Insider Warns Trump Could Use Secret Powers No Court Has Ever Reviewed

A former State Department insider is sounding the alarm over what he says could become one of the most dangerous tools available to President Donald Trump — a hidden emergency power system that no court has ever fully reviewed and Congress has never publicly examined.

The warning centers around a little-known set of directives called Presidential Emergency Action Documents, or PEADs.

According to former U.S. special envoy Jonathan Winer, the secret documents were originally created during the Cold War as a way to preserve government operations during catastrophic national emergencies.

But critics fear the powers could be used for something far more controversial.

Speaking on the podcast “The Court of History,” Winer warned that the directives could theoretically allow a president to take extraordinary actions — including seizing property, detaining citizens, or bypassing traditional congressional oversight — before courts even have a chance to intervene.

And according to Winer, that possibility has become increasingly alarming under Trump’s current administration.

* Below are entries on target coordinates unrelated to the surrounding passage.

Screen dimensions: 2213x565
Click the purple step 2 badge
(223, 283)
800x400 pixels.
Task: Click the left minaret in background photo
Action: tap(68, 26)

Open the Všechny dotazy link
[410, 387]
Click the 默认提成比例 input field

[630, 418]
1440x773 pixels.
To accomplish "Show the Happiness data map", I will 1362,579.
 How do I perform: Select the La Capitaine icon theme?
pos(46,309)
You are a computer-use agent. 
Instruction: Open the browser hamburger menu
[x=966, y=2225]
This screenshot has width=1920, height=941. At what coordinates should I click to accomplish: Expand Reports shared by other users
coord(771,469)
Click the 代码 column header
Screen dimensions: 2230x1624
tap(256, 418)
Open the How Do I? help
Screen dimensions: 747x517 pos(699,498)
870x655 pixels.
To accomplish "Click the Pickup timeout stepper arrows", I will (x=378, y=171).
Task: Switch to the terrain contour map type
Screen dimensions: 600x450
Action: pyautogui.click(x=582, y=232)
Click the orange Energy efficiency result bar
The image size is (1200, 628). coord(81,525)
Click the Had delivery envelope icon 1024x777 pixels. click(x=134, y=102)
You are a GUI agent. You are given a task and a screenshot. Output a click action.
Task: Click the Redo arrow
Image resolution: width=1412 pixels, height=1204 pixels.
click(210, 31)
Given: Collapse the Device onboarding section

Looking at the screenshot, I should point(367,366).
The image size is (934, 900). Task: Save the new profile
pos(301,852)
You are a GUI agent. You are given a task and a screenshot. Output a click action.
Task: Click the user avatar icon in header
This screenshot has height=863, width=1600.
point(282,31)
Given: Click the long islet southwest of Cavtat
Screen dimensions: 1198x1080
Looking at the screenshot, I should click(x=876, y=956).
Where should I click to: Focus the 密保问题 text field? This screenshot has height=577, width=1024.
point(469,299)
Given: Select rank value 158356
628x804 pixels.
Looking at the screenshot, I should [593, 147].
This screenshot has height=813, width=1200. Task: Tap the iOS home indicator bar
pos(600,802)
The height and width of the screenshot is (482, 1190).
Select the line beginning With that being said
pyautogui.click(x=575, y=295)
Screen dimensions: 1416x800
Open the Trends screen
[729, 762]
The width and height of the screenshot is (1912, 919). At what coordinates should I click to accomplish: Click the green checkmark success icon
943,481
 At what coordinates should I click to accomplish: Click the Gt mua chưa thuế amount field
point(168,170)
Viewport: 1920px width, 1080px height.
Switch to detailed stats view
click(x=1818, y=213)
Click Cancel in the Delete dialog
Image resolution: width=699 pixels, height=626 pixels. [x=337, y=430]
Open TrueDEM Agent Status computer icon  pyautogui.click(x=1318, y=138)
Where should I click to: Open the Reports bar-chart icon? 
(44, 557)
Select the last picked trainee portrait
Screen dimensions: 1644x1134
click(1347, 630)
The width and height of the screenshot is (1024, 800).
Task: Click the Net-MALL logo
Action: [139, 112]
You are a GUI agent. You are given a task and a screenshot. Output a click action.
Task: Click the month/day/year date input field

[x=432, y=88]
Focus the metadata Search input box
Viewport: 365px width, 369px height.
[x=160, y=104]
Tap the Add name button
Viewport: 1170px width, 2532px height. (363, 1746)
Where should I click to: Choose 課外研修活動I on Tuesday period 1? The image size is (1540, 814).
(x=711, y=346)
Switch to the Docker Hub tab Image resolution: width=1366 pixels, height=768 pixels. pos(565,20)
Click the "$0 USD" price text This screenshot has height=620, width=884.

“The key thing about PEADs is they’ve never been reviewed by Congress or anyone outside administration,” Winer warned.

“They would be tested legally and constitutionally only after they’re used.”

The concerns come as Trump’s White House released a new counterterrorism strategy that places domestic groups such as Antifa alongside foreign extremist organizations as national security threats.

Winer argued that when combined with Trump’s expanding executive powers and recent rhetoric targeting political opponents, the legal framework begins resembling some of the most controversial surveillance and detention strategies used decades ago under former FBI Director J. Edgar Hoover.

Host Sidney Blumenthal suggested the situation becomes even more dangerous because key administration officials would likely comply with any extraordinary directives issued from the White House.

That includes figures like Acting Attorney General Todd Blanche and FBI Director Kash Patel.

“What makes this moment different,” Blumenthal argued, “is that the people who would carry these orders out are already in place.”

Winer agreed — and issued a chilling final warning.

“That history echoes,” he said. “And those echoes are pretty loud right now.”